We Christians aren't the only ones with an idea like this, of course.  Perhaps we could learn from our Buddhist neighbors, for example; in the Mahayana tradition of Buddhism, there is the notion of becoming a bodhisattva--that is, someone who is able to attain the level of enlightenment called nirvana, but chooses to delay doing so out of compassion in order to help and relieve other suffering beings.  And rather than getting uncomfortable with the idea that we Christians can learn something like this from a different faith, I want to suggest that seeing this same notion in other faiths can help us to see that the same idea has been speaking to us from the pages of our Scriptures as well.  Paul seems to say that bearing the burdens of others is exactly what the "law of Christ," or "the way of Jesus" if you like, looks like.  That sounds like the conscious choice to take on more difficulty, more shared sorrow perhaps, more inconvenience, in order to bear the burdens of others, and in the process, we discover that is exactly when and where we are most fully alive.  That's the mystery, I suppose--that the life that really is life is found precisely at the point of giving it away, rather than holding on to one's own interests.

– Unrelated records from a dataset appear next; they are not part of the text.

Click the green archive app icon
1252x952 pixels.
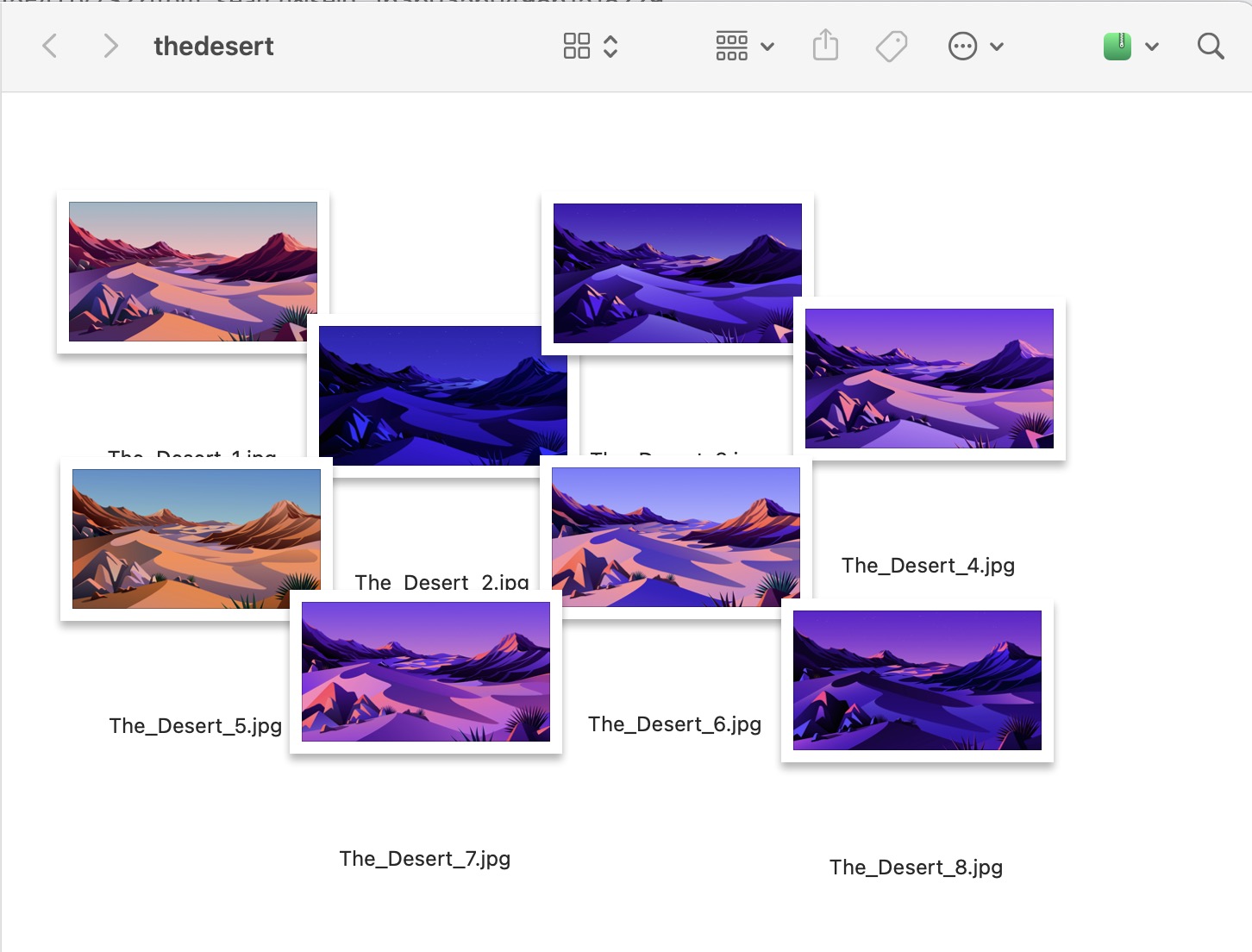[x=1117, y=46]
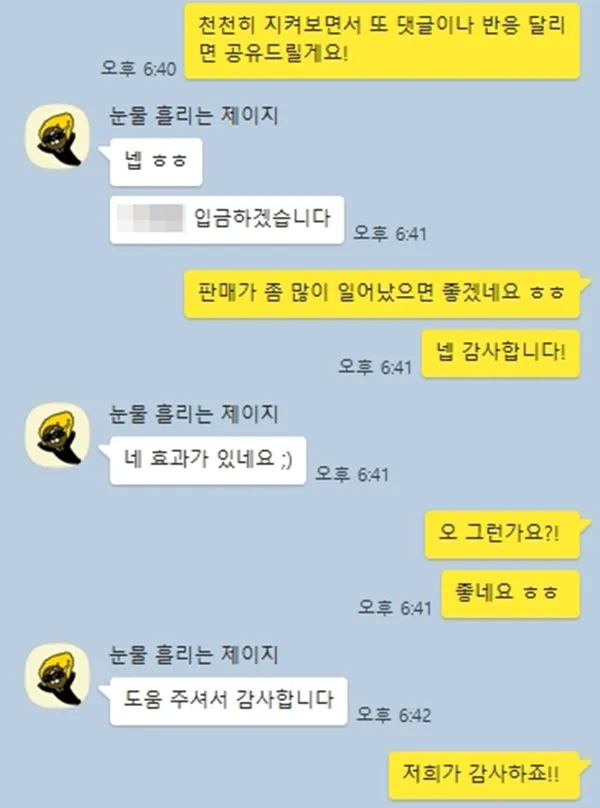Click the blurred amount in the '입금하겠습니다' message
This screenshot has width=600, height=808.
151,218
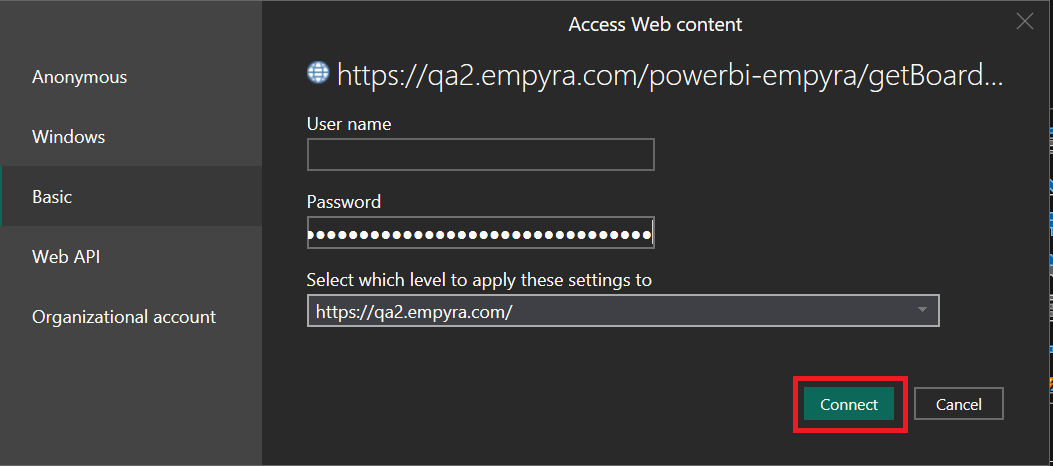Click the "Access Web content" dialog title
Image resolution: width=1053 pixels, height=466 pixels.
655,25
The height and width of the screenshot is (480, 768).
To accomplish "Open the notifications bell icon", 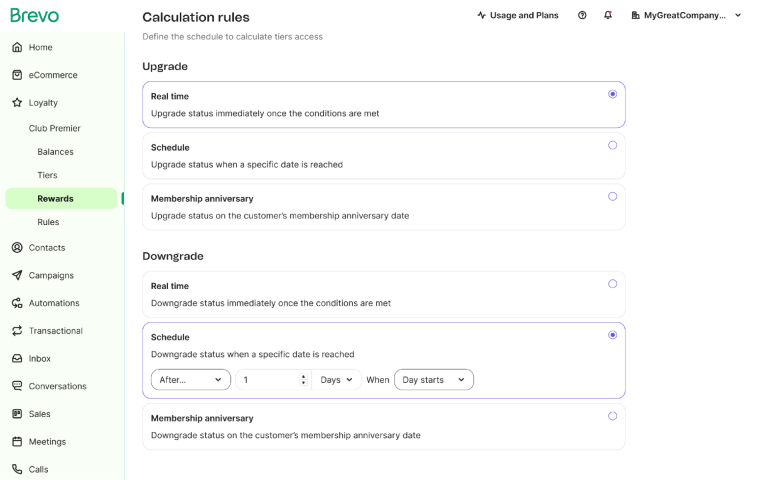I will (608, 15).
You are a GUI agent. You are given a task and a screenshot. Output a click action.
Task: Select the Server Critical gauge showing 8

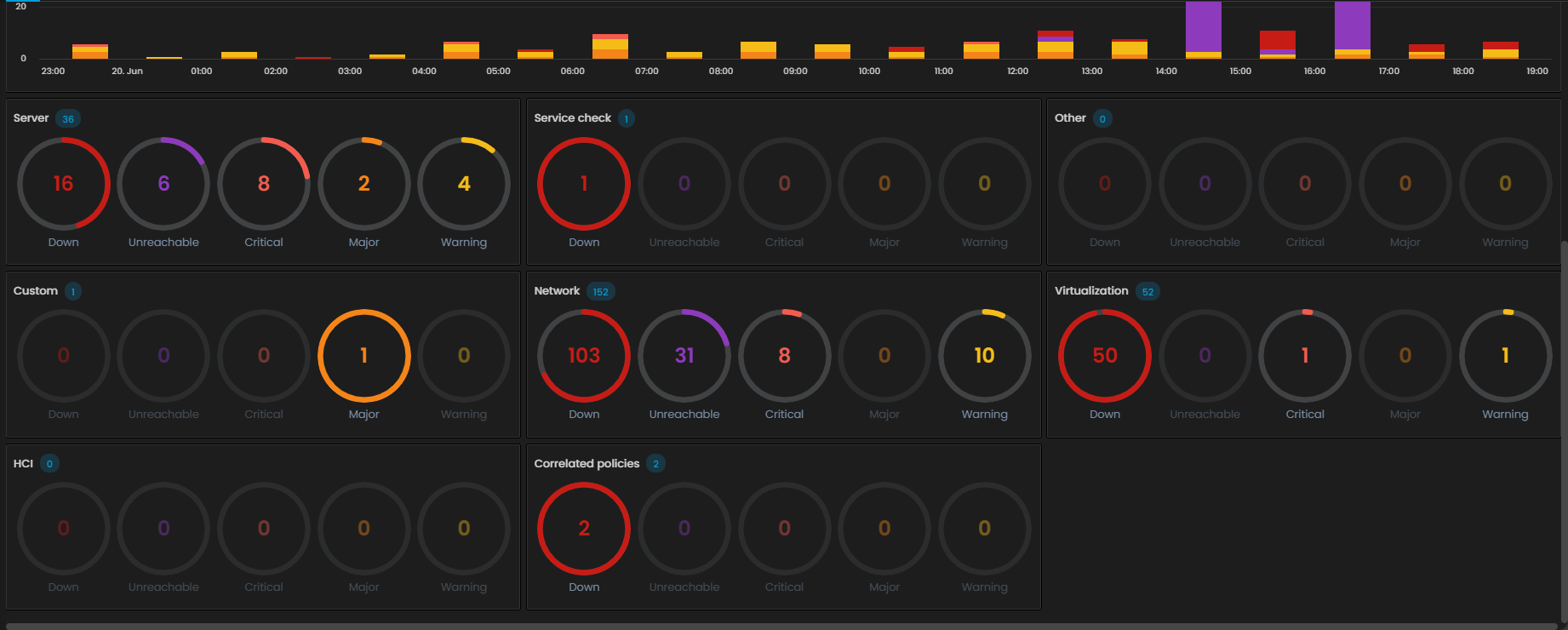(264, 184)
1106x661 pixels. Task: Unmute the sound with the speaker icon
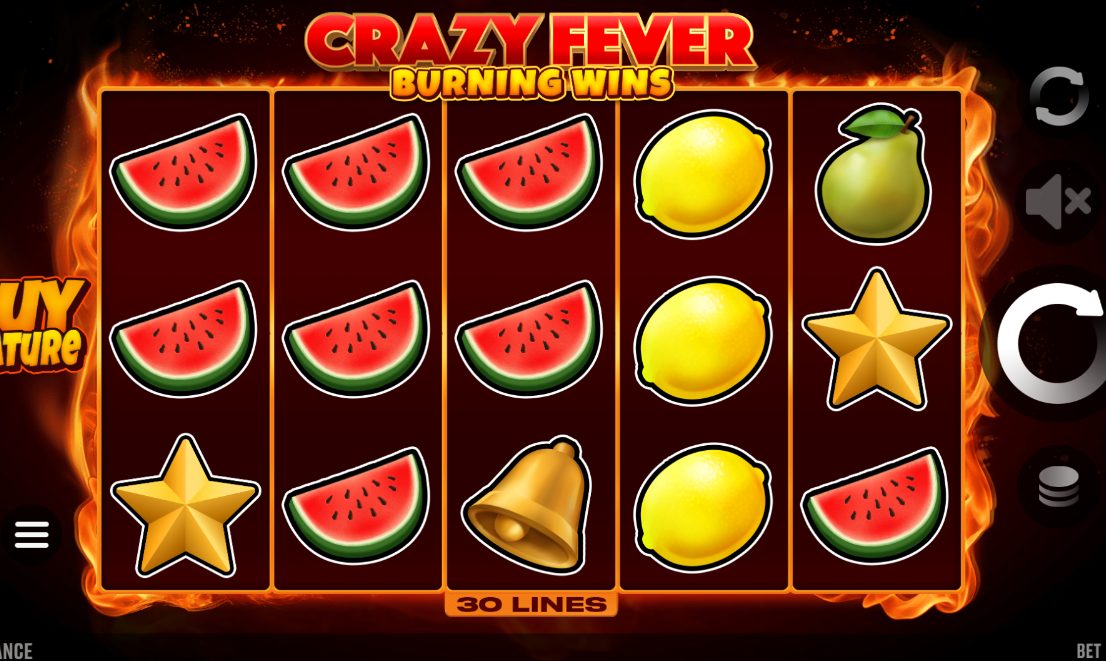[x=1058, y=202]
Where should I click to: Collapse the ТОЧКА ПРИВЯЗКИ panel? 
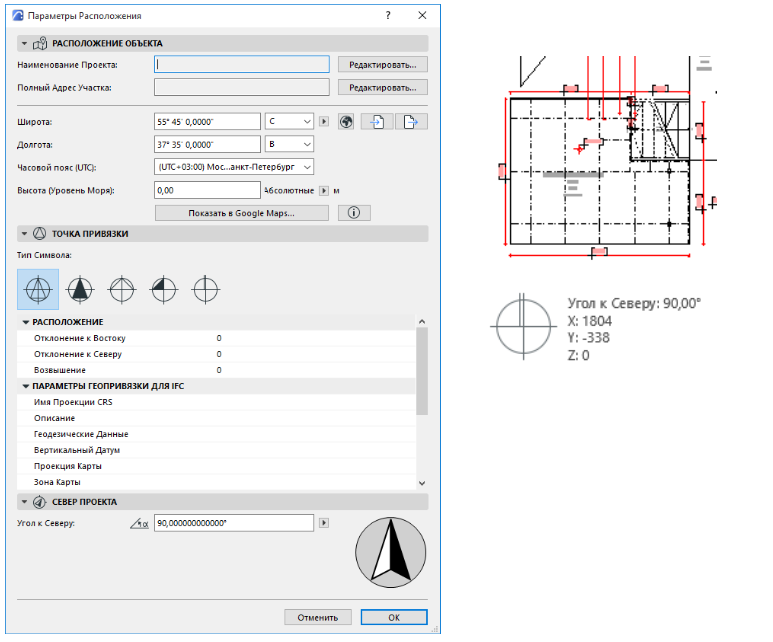tap(25, 234)
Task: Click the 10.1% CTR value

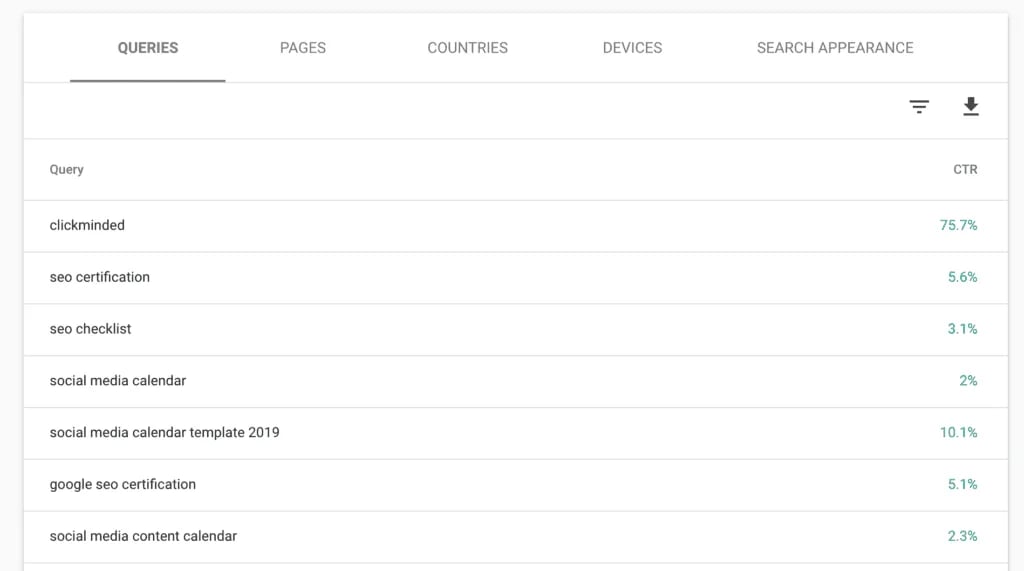Action: coord(958,433)
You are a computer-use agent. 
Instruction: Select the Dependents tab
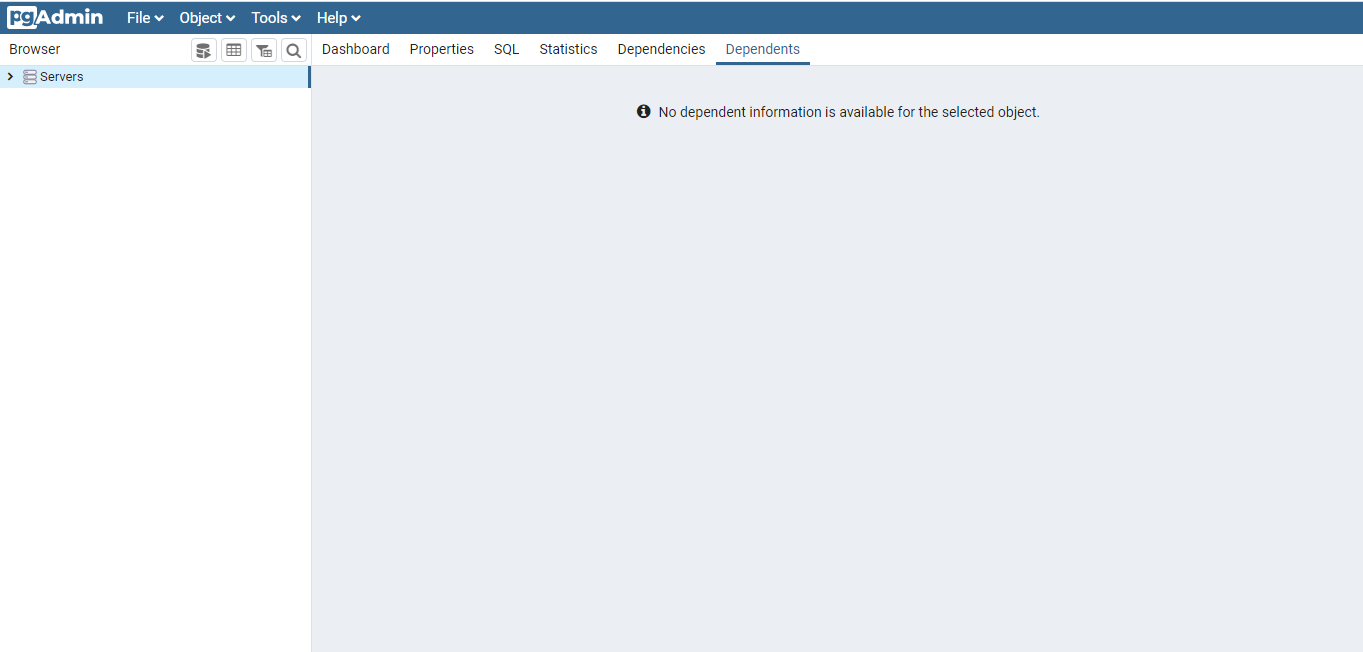tap(763, 49)
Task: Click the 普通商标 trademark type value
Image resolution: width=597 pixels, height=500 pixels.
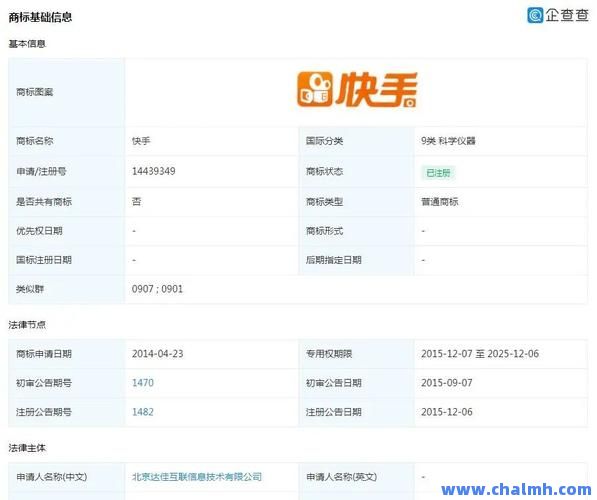Action: [x=440, y=202]
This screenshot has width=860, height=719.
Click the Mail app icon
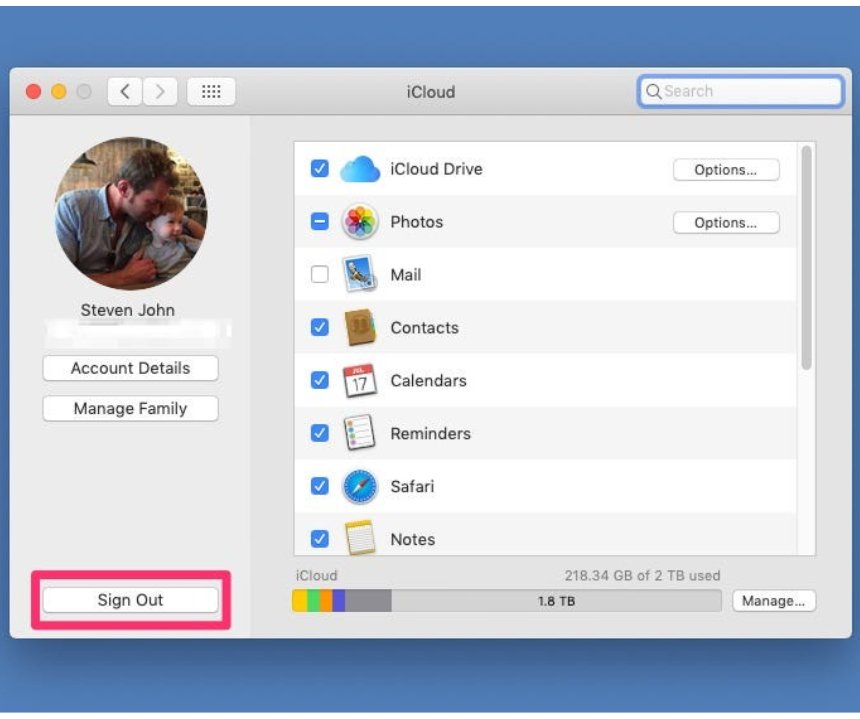(358, 275)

It reminds me of a line from Marilynne Robinson's absolutely glorious novel Gilead, where her narrator (who is an old preacher) says, "I heard a man say once that Christians worship sorrow.  That is by no means true. But we do believe there is a sacred mystery in it, it's fair to say that."  Maybe that is the task of this day, and the calling of the whole rest of our lives--to willingly, intentionally direct the course of our lives along the paths that will take us beside others in their sorrows, not because we have to "save" or "fix" them, and not because we need to wallow in misery for its own sake either, but because in a sacred mystery, Christ is revealed there most powerfully as we share the brokenness and mend the wounds each of us carries.  It may mean we make the deliberate choice to forgo other ways our lives could have gone, and other paths we might have taken, but we walk through those valley-of-the-shadow-of-death times with others because paradoxically, we find that we are all brought to life by sharing that journey.  It is the choice to see the weight a neighbor carries as a "blessed burden" that is meant to be shared, so that nobody has to carry it all.

Maybe the Christian life, then, has very little to do with making sure other people know we are "religious", and everything to do with knowing that no one is truly whole until we are all truly whole... that my present-moment happiness is a hollow husk until the suffering of all is healed.  What will you choose, then, to do with this day that will have been worth spending your hours on?  What will you choose to do with the course of your whole life?

Lord Jesus, bring us to life in the full as you lead us to choose to bear the burdens of those who suffer today.